> **TASK INSTRUCTIONS**
Would you restate every entry that follows, word for word, and leave out the pictures?

> **Items listed in a dataset**
.....

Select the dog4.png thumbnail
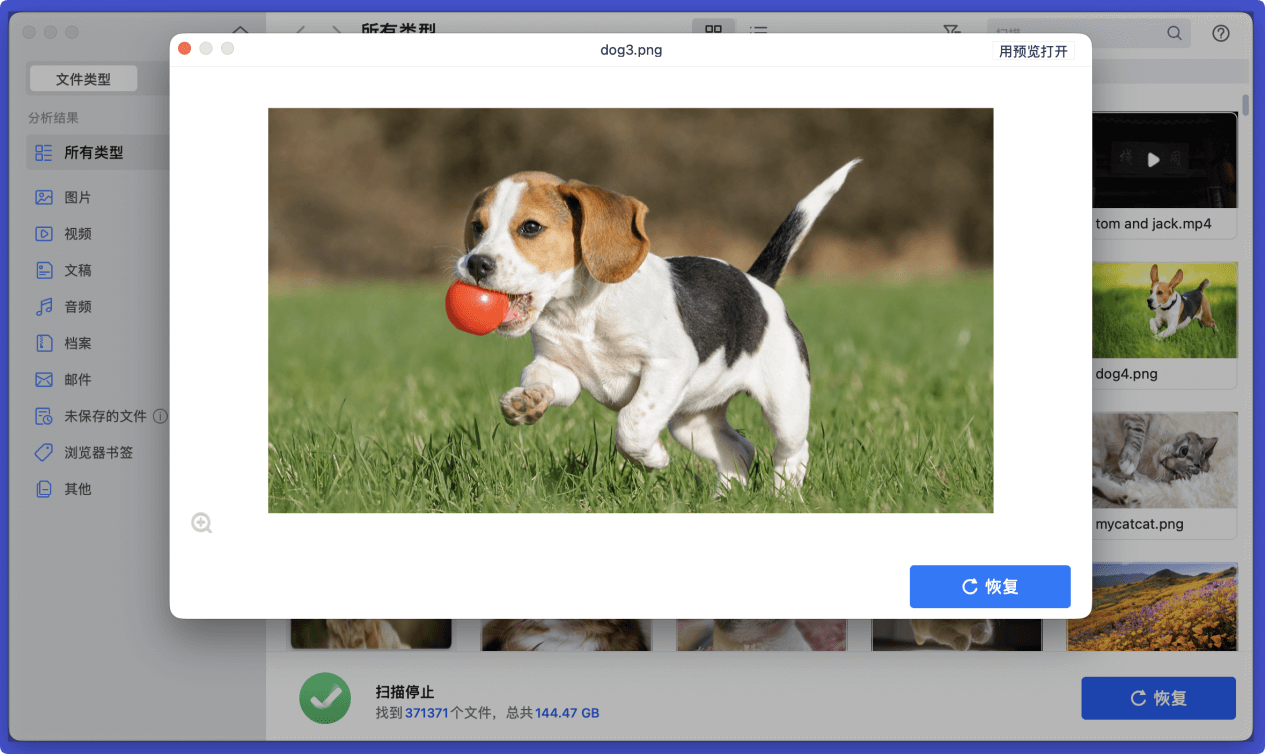 (x=1164, y=310)
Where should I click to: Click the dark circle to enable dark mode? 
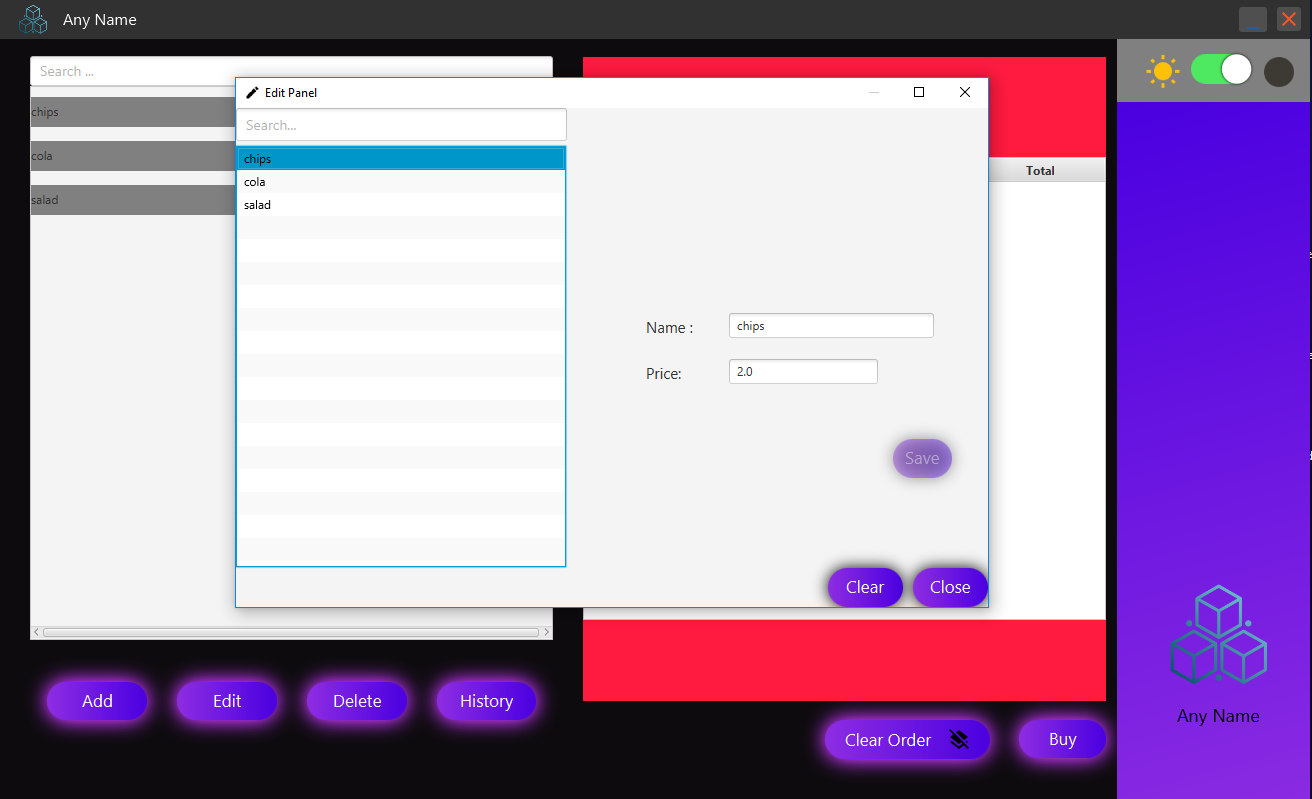(x=1278, y=70)
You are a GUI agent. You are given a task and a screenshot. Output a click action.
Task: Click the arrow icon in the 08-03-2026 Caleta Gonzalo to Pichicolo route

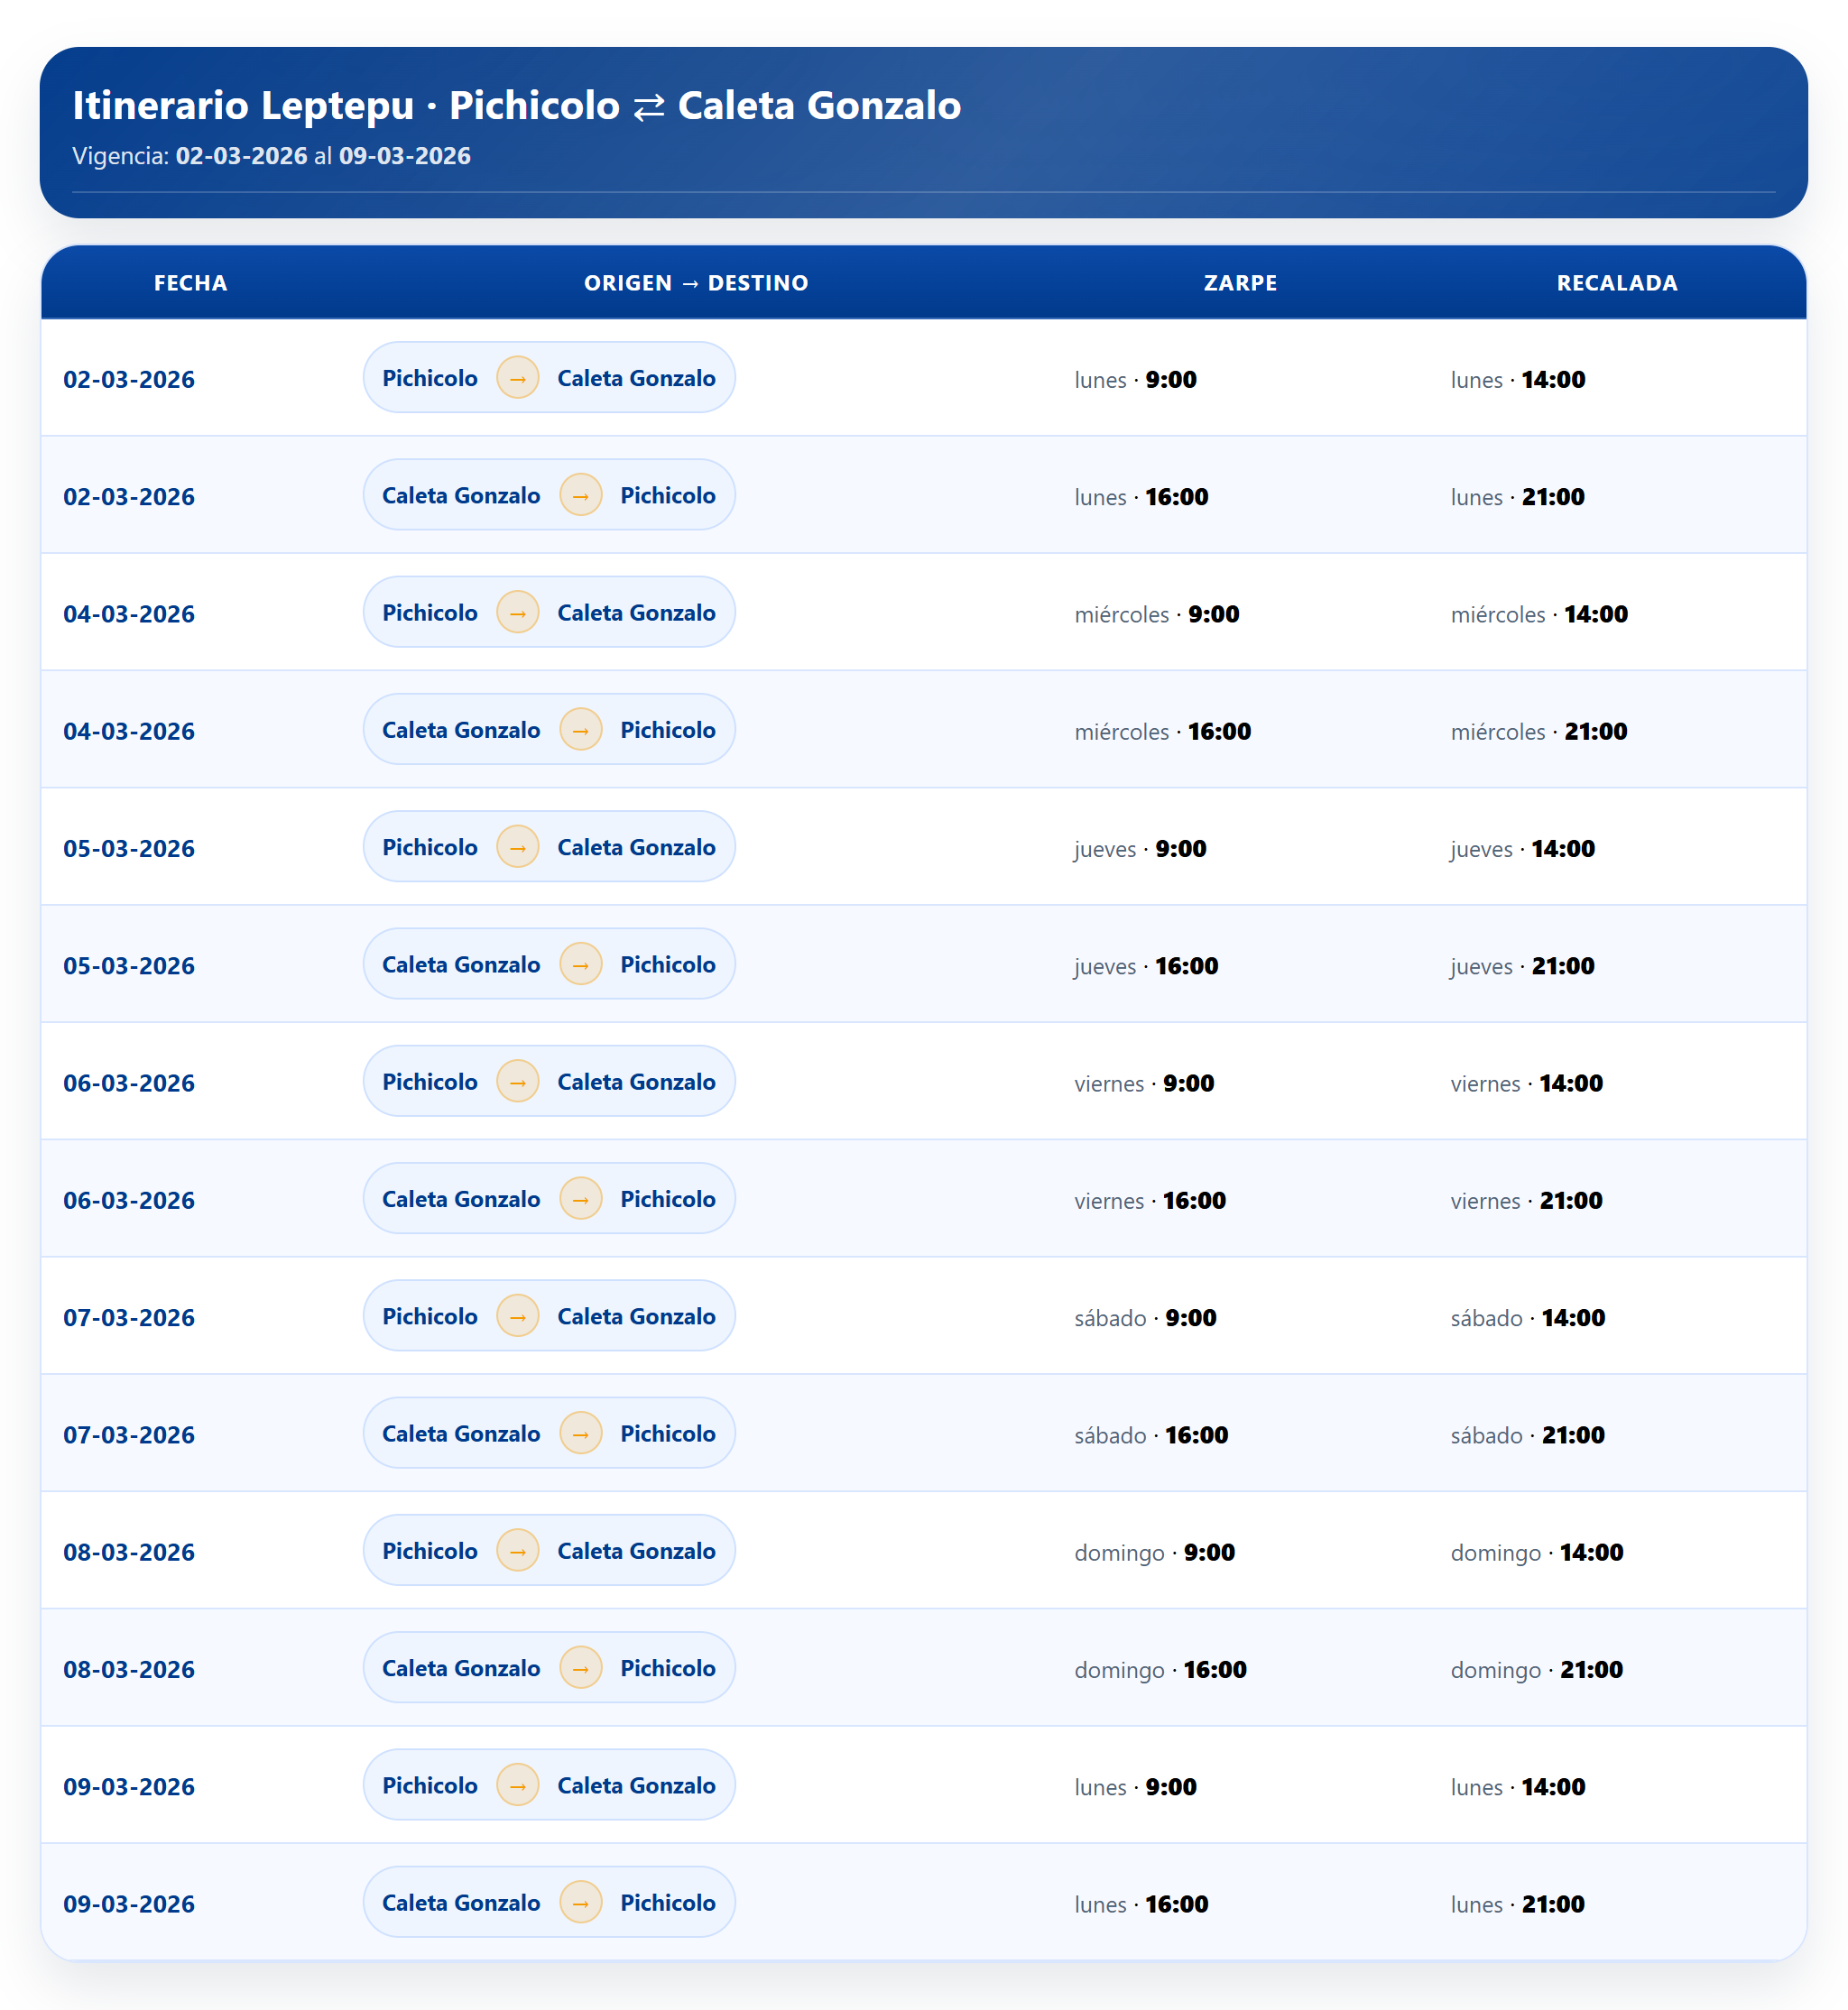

.....

> **ANSWER TO THIS TASK**
Select the dog4.png thumbnail
 (x=1164, y=310)
Where should I click to: Click the dark circle to enable dark mode? 
(x=1278, y=70)
You are a GUI agent. You are given a task and a screenshot. Output a click action.
Task: Click the arrow icon in the 08-03-2026 Caleta Gonzalo to Pichicolo route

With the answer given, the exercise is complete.